Mais cette simple prière nous rappelle qu’il n’en va pas ainsi. Ce n’est pas nous qui brisons le silence. Quand nous parlons, c’est en réponse à des paroles reçues. Nous pénétrons dans une conversation qui a déjà commencé sans nous. L’ange proclame la Parole de Dieu. Et cela crée un espace dans lequel nous pouvons parler à notre tour: ” Sainte Marie, mère de Dieu. “

Notre vie souffre si souvent du silence. Il y a le silence du ciel, qui semble parfois nous être fermé. Il y a le silence qui semble nous séparer les uns des autres. Mais la Parole de Dieu vient à nous par la bonne prédication, et ouvre tout grand ces barrières. Nous sommes libérés de notre mutisme, rendus capables de parole. Nous sentons les mots venir, les mots destinés à Dieu et les mots entre nous.

Peut-être pouvons-nous aller plus loin. Maître Eckhart a dit: ” Nous ne prions pas; nous sommes priés. ” Nos propres paroles sont la résonance, le prolongement de la Parole qu’on nous a adressée. Nos prières sont Dieu qui prie en nous, bénit, glorifie en nous. Comme l’écrivit saint Paul, quand nous crions : ” Abba, Père “, ” l’Esprit en personne se joint à notre esprit pour attester que nous sommes enfants de Dieu… ” Les saluts de l’ange et d’Élisabeth à Marie se poursuivent par les mots que nous lui adressons. La seconde moitié de la prière fait écho à la première. L’ange a dit : ” Je vous salue Marie, pleine de grâce ” ; dans notre bouche, cela devient le même salut : ” Sainte Marie. ” Élisabeth dit : ” Le fruit de vos entrailles est béni ” et nous disons ” mère de Dieu ” . Nous sommes gagnés par la Parole de Dieu. Notre prière, c’est Dieu qui parle en nous. Nous sommes entraînés dans la conversation qui est la vie de la Trinité.
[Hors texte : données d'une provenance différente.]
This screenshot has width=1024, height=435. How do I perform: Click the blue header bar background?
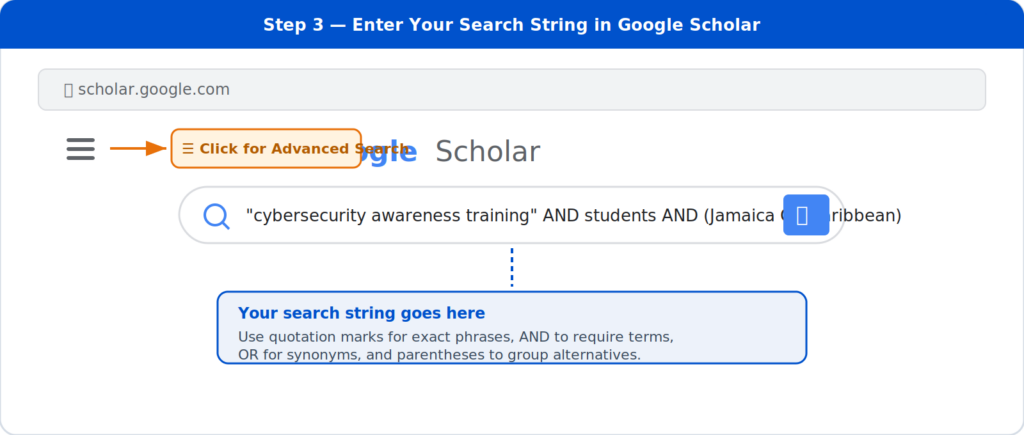900,24
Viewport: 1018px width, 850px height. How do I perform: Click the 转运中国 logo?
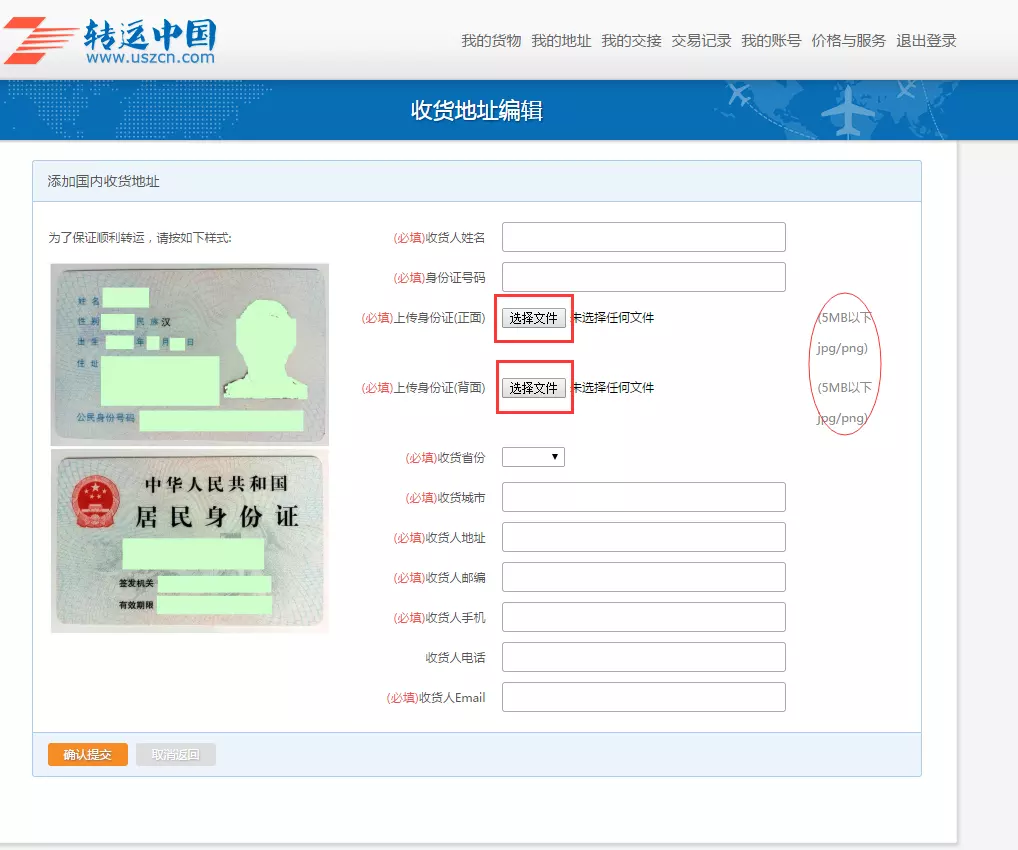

Aussi voudrais-je regarder cette simple prière du Je vous salue Marie comme une petite homélie modèle. Elle proclame la Bonne Nouvelle. Et comme toutes les bonnes homélies, elle fait bien davantage. Elle ne se contente pas de nous donner des renseignements. Elle offre une Parole de Dieu, une parole qui fait écho dans nos propres mots, une parole qui va au-delà de notre silence et nous donne voix.

3. Une prière pour la maison et une prière pour le voyage

Il y a encore un autre aspect de cette prière qui est très dominicain. C’est une prière pour la maison, et une prière pour la route. C’est une prière qui construit une communauté et en même temps qui nous jette dans le voyage. C’est là une tension bien dominicaine. Nous avons besoin de nos communautés. Nous avons besoin de lieux où nous sommes chez nous, avec nos frères et nos soeurs. Et en même temps, nous sommes des prêcheurs itinérants, nous ne pouvons nous fixer trop longtemps, mais devons nous lancer dans la prédication. Nous sommes contemplatifs et actifs. Permettez-moi d’expliquer maintenant comment le Je vous salue Marie est marqué par cette même tension.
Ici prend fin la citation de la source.